[[ RECORDS PROVIDED open ]]

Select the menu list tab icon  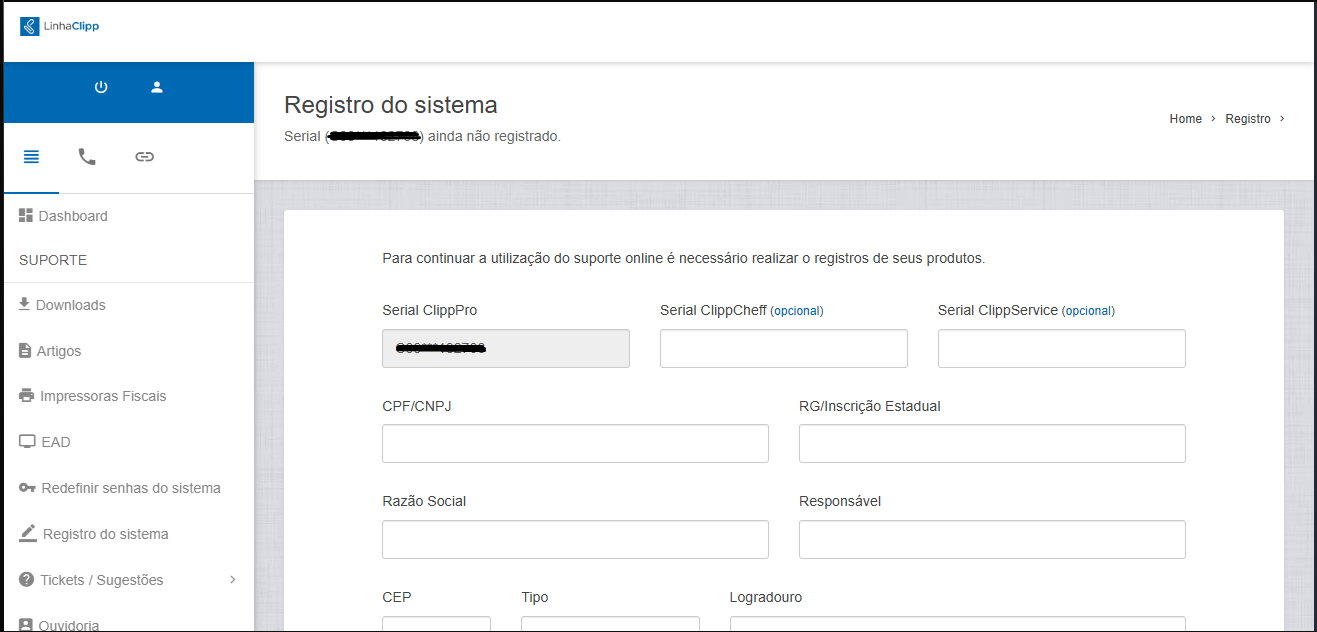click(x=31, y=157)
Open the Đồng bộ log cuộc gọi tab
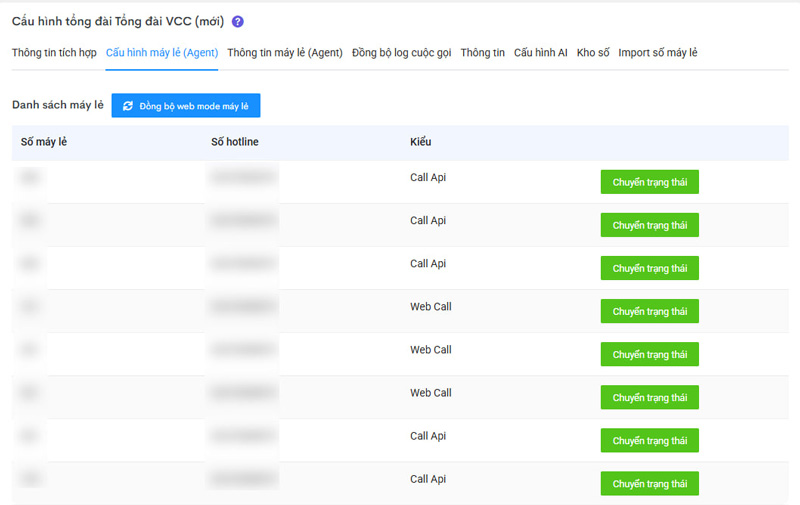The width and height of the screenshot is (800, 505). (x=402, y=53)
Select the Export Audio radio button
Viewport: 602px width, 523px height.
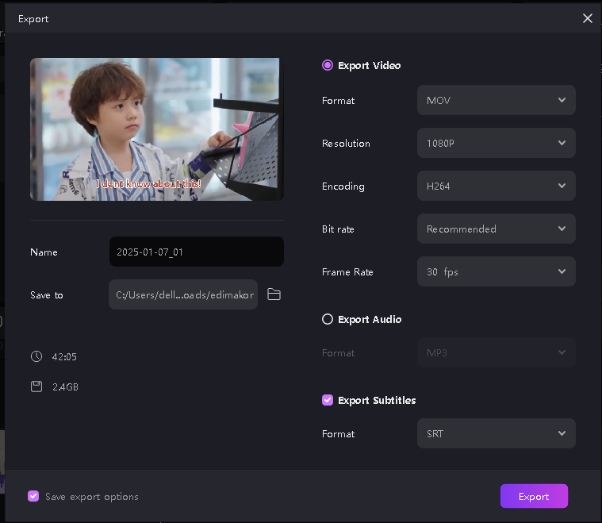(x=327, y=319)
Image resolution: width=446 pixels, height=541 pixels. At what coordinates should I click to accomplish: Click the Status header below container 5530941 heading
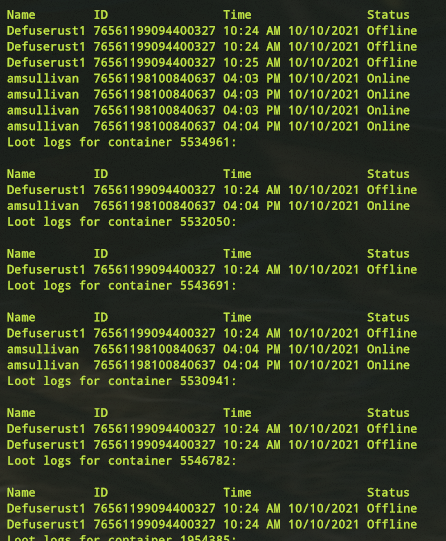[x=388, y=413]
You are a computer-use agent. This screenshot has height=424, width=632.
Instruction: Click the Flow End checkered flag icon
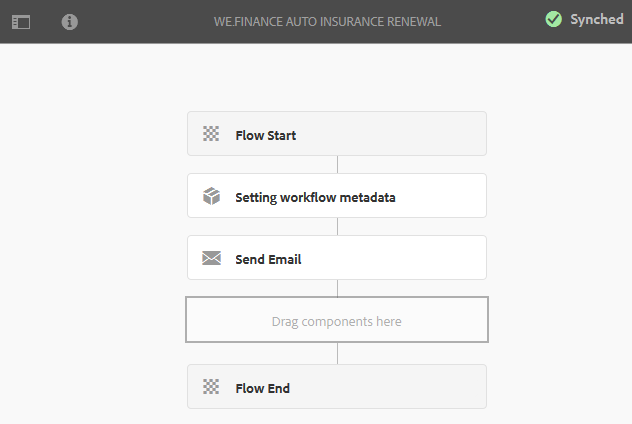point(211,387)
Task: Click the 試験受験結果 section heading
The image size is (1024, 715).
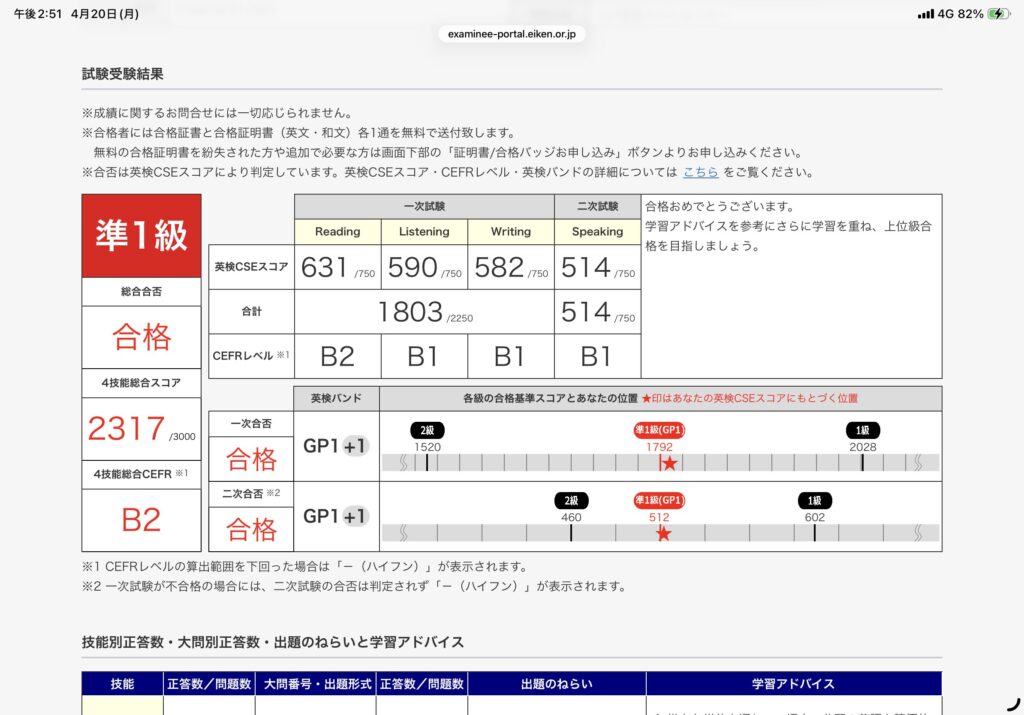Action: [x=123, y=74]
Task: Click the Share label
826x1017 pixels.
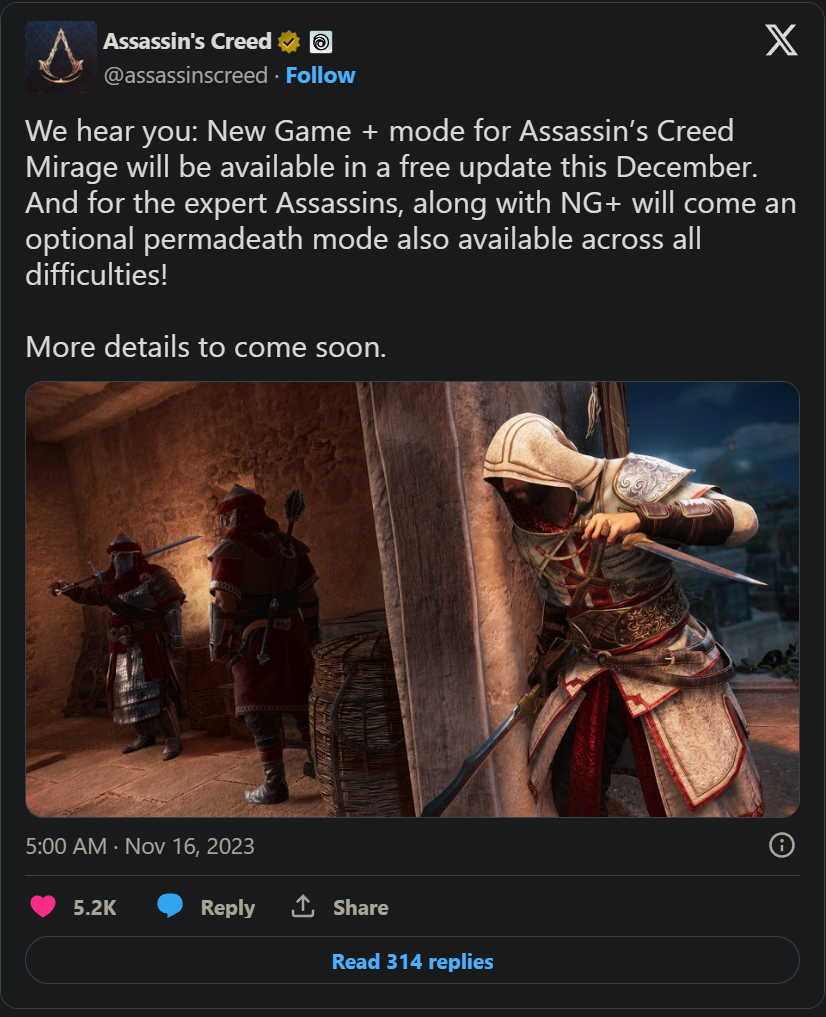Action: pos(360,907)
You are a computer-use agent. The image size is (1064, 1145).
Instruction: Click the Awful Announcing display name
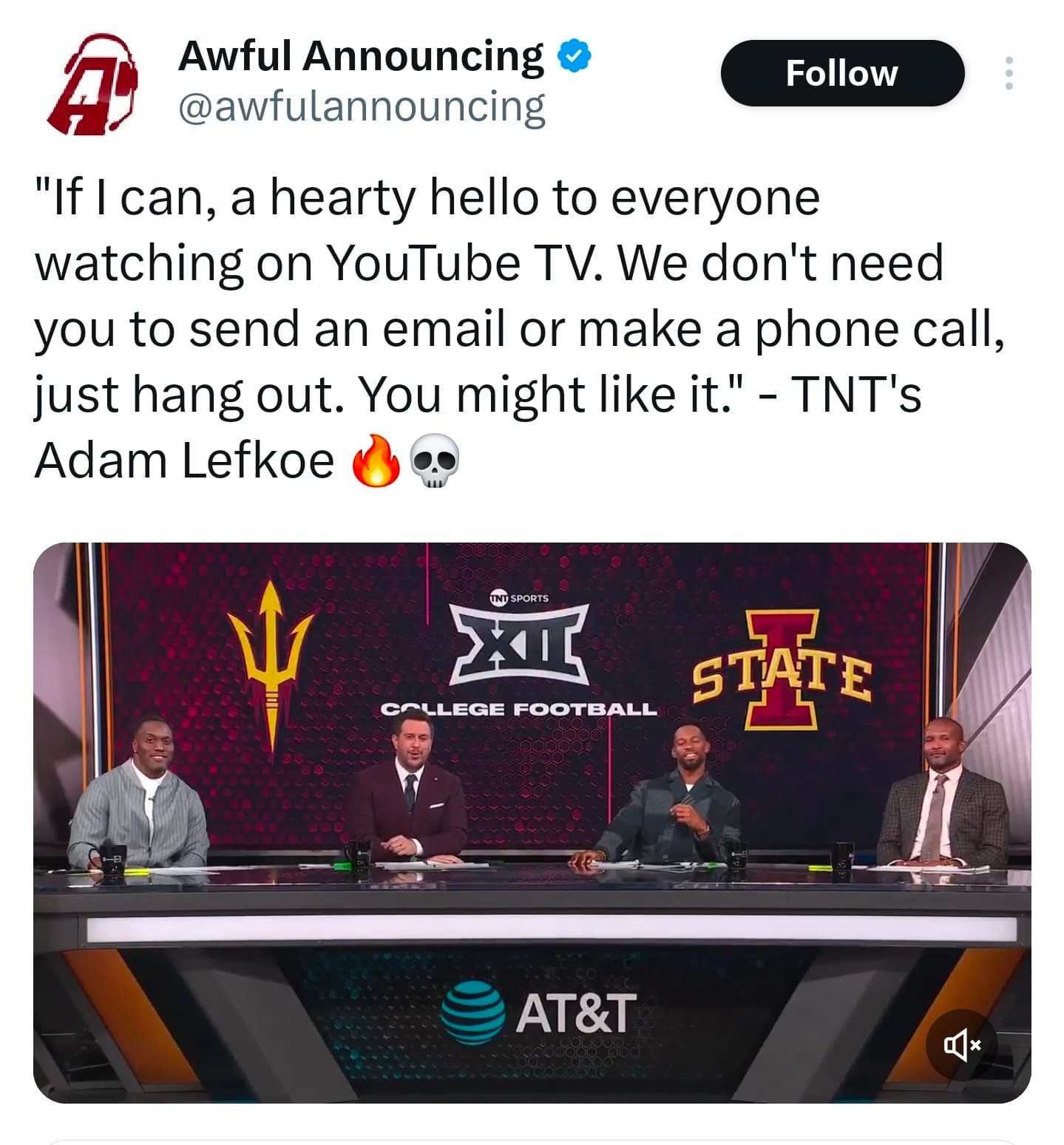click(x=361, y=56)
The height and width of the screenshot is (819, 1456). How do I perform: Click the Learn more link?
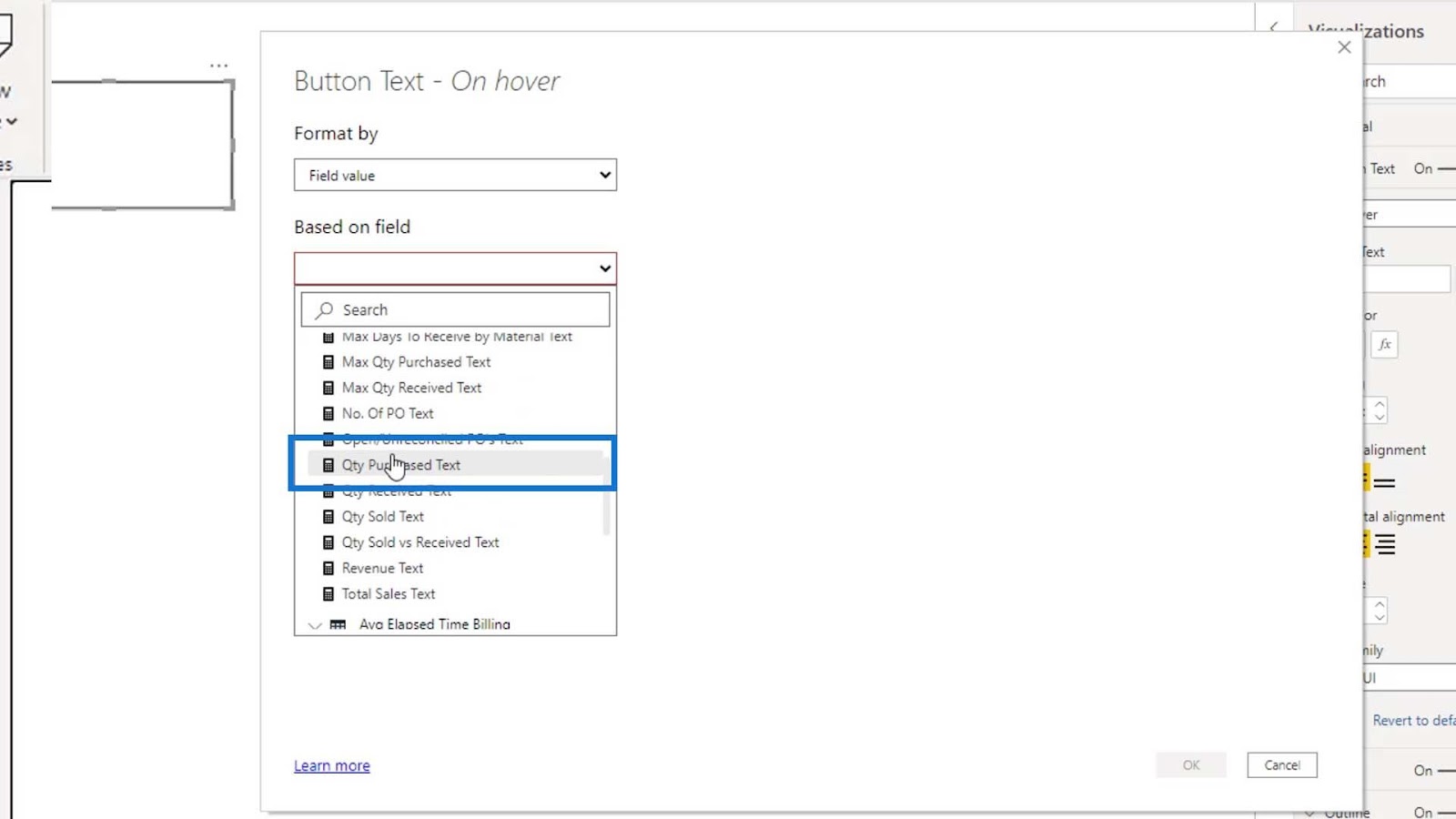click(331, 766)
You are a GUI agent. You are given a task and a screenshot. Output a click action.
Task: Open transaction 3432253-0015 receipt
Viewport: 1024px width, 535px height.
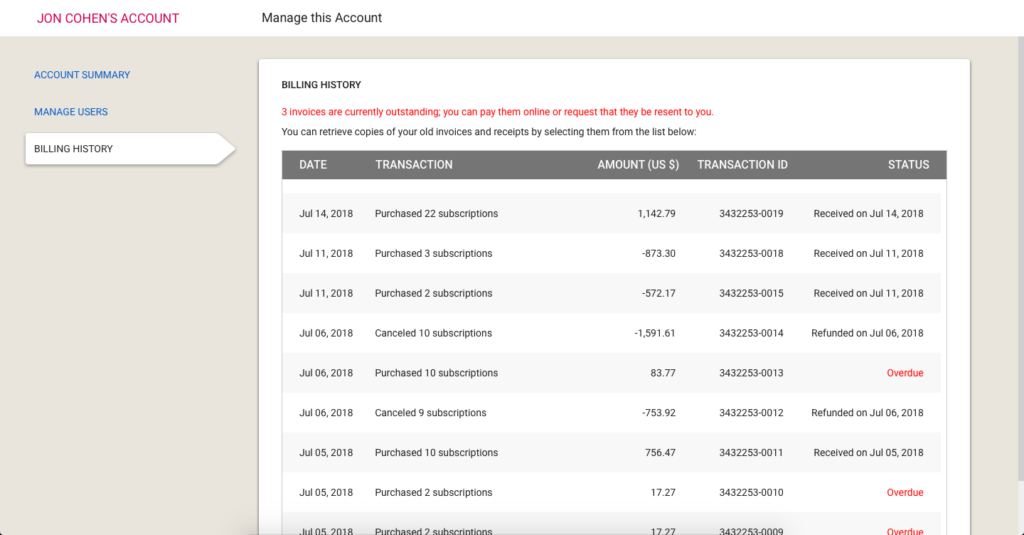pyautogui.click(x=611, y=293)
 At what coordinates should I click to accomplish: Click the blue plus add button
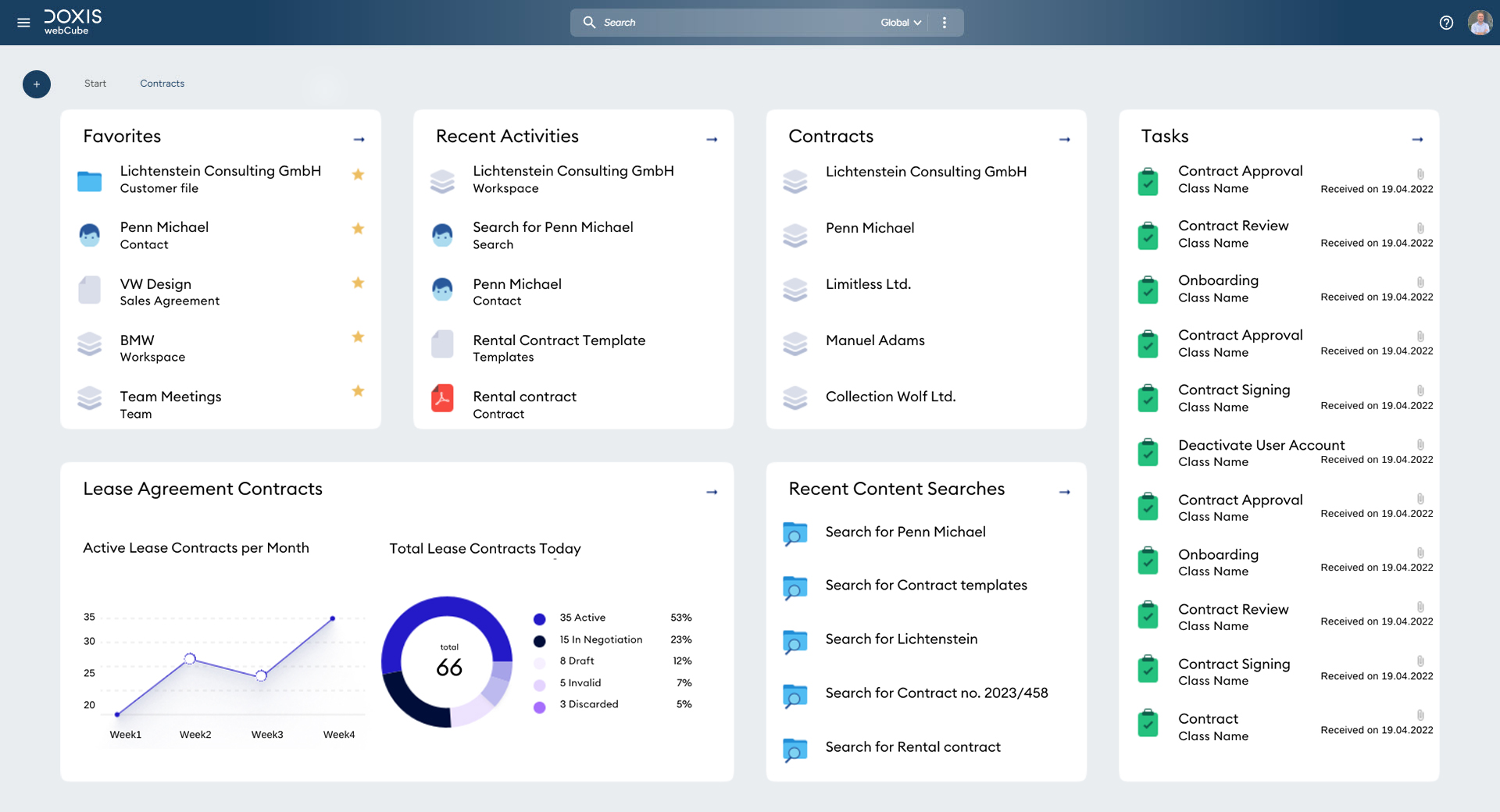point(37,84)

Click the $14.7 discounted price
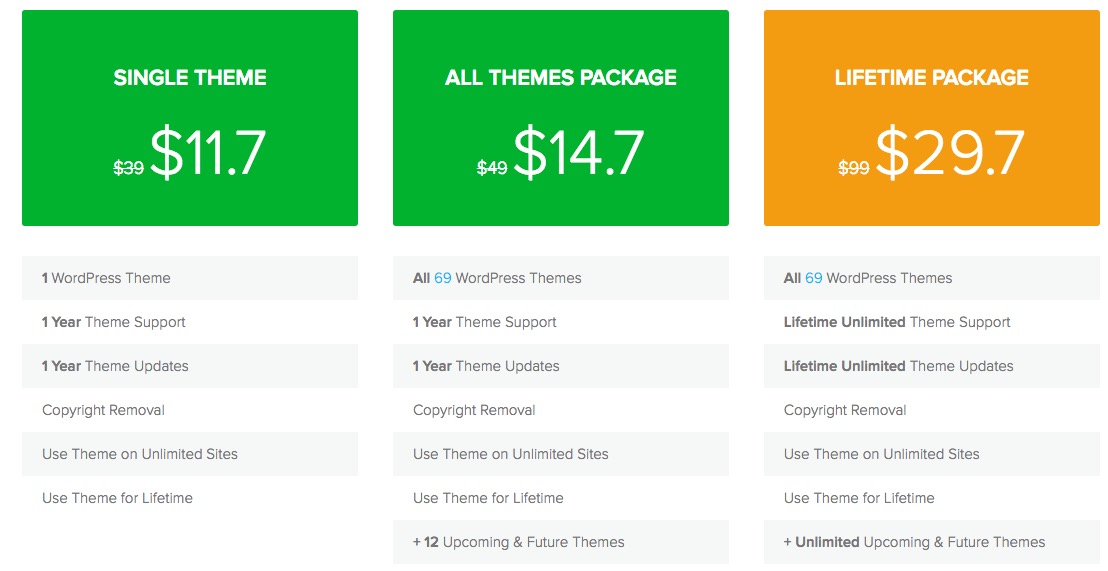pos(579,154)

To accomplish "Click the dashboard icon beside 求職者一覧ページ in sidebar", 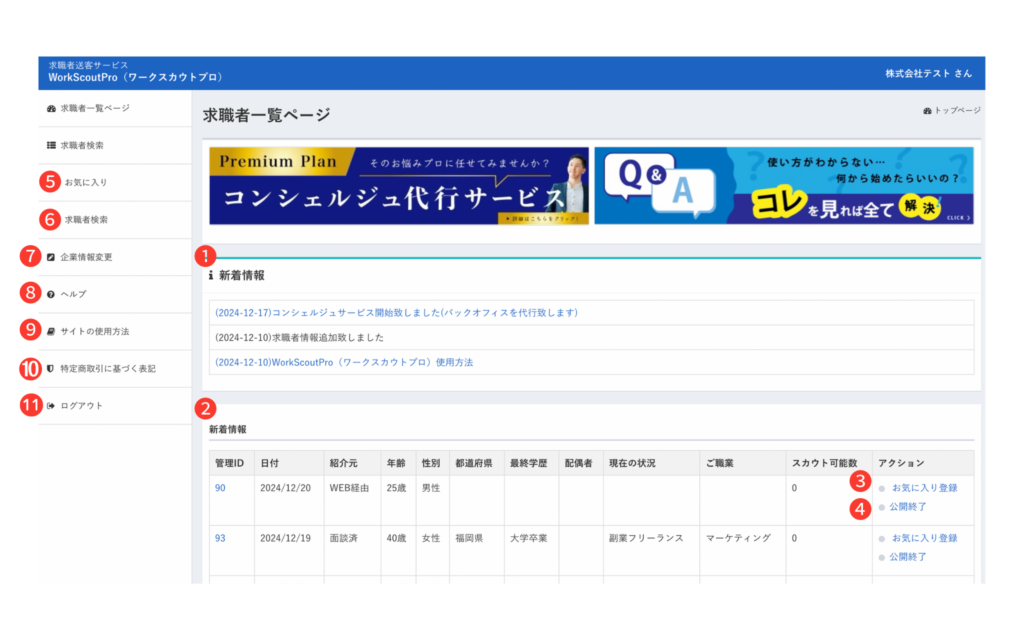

[[ RECORDS PROVIDED closed ]]

§ EXERCISE INSTRUCTIONS
If a line of the data holds the string "computer", list it.

§ ANSWER TO THIS EXERCISE
You are a computer-use agent. This screenshot has height=424, width=632.
You are a computer-use agent. The image size is (1064, 1145).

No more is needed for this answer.